The California Parents Who Tortured And Starved 12 Of Their Children Were Sentenced To 25 Years To Life In Prison
"My parents took my whole life from me," one of their children said during the emotional sentencing hearing for David and Louise Turpin.
A California couple who shackled, tortured, and starved 12 of their children in squalid conditions for years were sentenced to 25 years to life in prison on Friday.
David Allen Turpin, 57, and Louise Anne Turpin, 50 — who have 13 children in total — pleaded guilty in February to 14 felony counts that included torture and child endangerment, roughly a year after their then-17-year-old daughter escaped their filthy Riverside home and contacted authorities.
Before issuing his sentence, Judge Bernard Schwartz addressed the Turpins in court, calling the treatment of their children "selfish, cruel, and inhumane."
"Their lives have been permanently altered in their ability to learn, grow, and thrive," Schwartz said. "To the extent that they do thrive ... it will be not because of you both, but despite you both."
During the emotional hearing, some of the children spoke on their own behalf for the first time.
"My parents took my whole life from me," one of the adult daughters — who was not identified — told the court while fighting back tears. "But now I'm taking my life back."
The daughter said she was now living independently, going to college, and "hanging out with friends."
"I saw my dad change my mom, and they almost changed me," she said. "I immediately did what I could not to become like that. I'm a fighter. I'm strong."

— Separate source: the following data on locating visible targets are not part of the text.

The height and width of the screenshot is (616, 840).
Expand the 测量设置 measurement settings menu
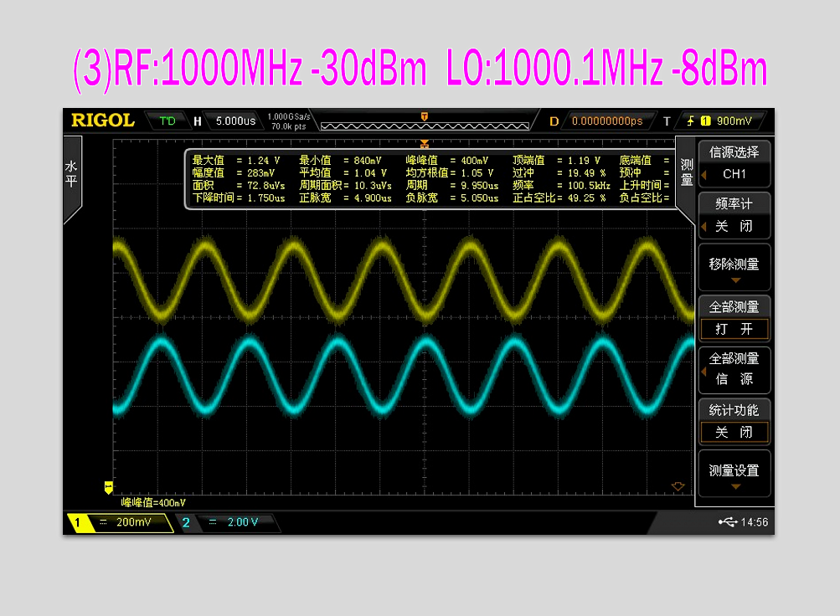734,475
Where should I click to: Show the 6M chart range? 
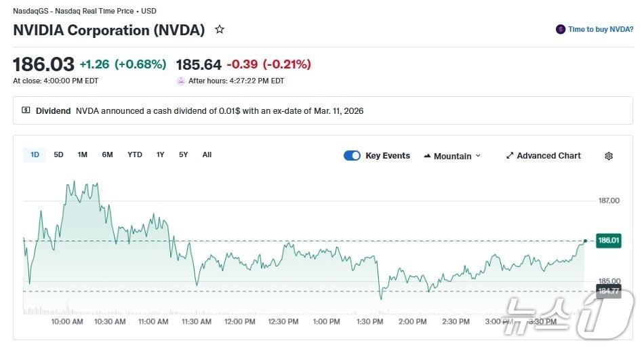pyautogui.click(x=107, y=155)
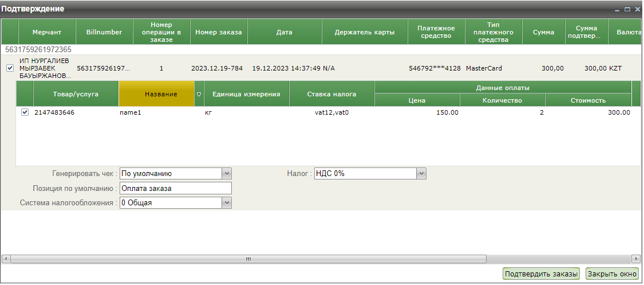Uncheck the item 2147483646 checkbox
Screen dimensions: 644x285
pos(25,112)
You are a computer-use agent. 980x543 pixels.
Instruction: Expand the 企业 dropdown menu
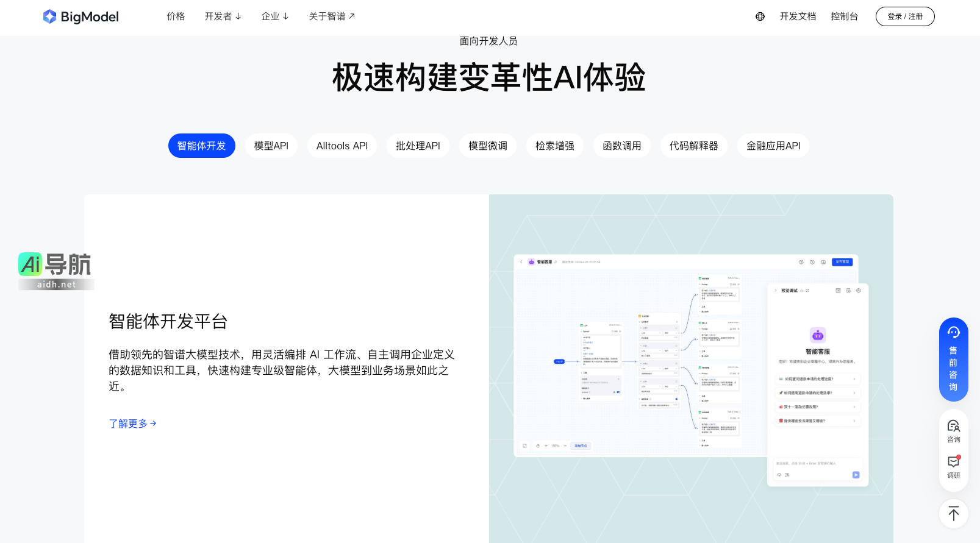(x=274, y=16)
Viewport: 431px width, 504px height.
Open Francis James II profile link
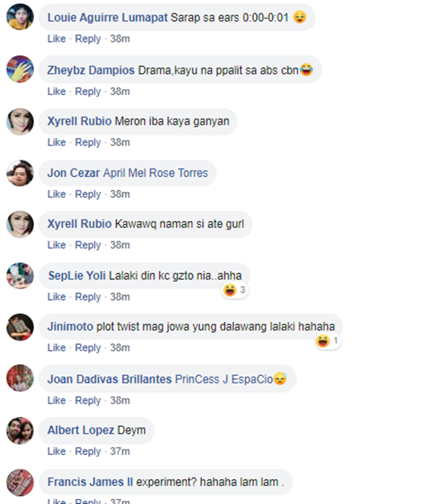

One of the adult sons read a statement on behalf of another sibling, who wanted the court to know that "although it may have not been the best way of raising us," she still loved and forgave her parents.
For his part, the son said he could not describe in words "what we went through growing up."
"I still have nightmares of what happened, including my siblings being chained up," he said. "But that is the past, and this is now. I love my parents, and have forgiven them for a lot of the things they did to us."
The son said that after being rescued, he had learned how to ride a bike, advocate for himself, eat healthily, and prepare a balanced meal.
He said that he was getting his bachelor's degree in software engineering and was planning to get a job as a software engineer.
An advocate for another sibling read out the girl's statement in court in which she said "25 years is too long" for her parents.
"I believe my parents tried their best to raise all 13 of us and wanted to give us a good life," her statement said. "Everything they did was to protect us."
In his statement, David Turpin said his "homeschooling and discipline" for his children "had good intentions" and that he never intended to harm them.
Louise Turpin told the court through tears that she looks forward to the day when she can hug her children "and tell them I’m sorry."
"I want to say I'm sorry for everything I've done to hurt my children," she said. "I love my children so much and I'm blessed to be the mother of each one of them."
The judge told the Turpins that "any punishment given to you today will pale in comparison to the fact that you will not have an opportunity to spend your years with your children as a normal parent would."
Prosecutors said the children — who ranged in age from 2 to 29 when they were found — were almost always either shackled to their beds or kept in separate rooms, and were allowed to shower only once a year.
They were punished with beatings and strangulations and were so severely malnourished that police officers initially thought all of them were minors. One child, aged 12, was the weight of an average 7-year-old, while a 29-year-old sibling weighed 82 pounds.
Several of the siblings also had cognitive impairment and nerve damage from being chained and beaten, authorities said.
Jack Osborn, an attorney for the adult Turpin children, told reporters that the children had gained weight and strength and that they were living in apartments, going hiking, and taking an interest in sports.
He said that they all loved their parents but that some of them didn't want to speak to their parents for a long time.
"Our clients are most of all survivors, not victims," Osborn said.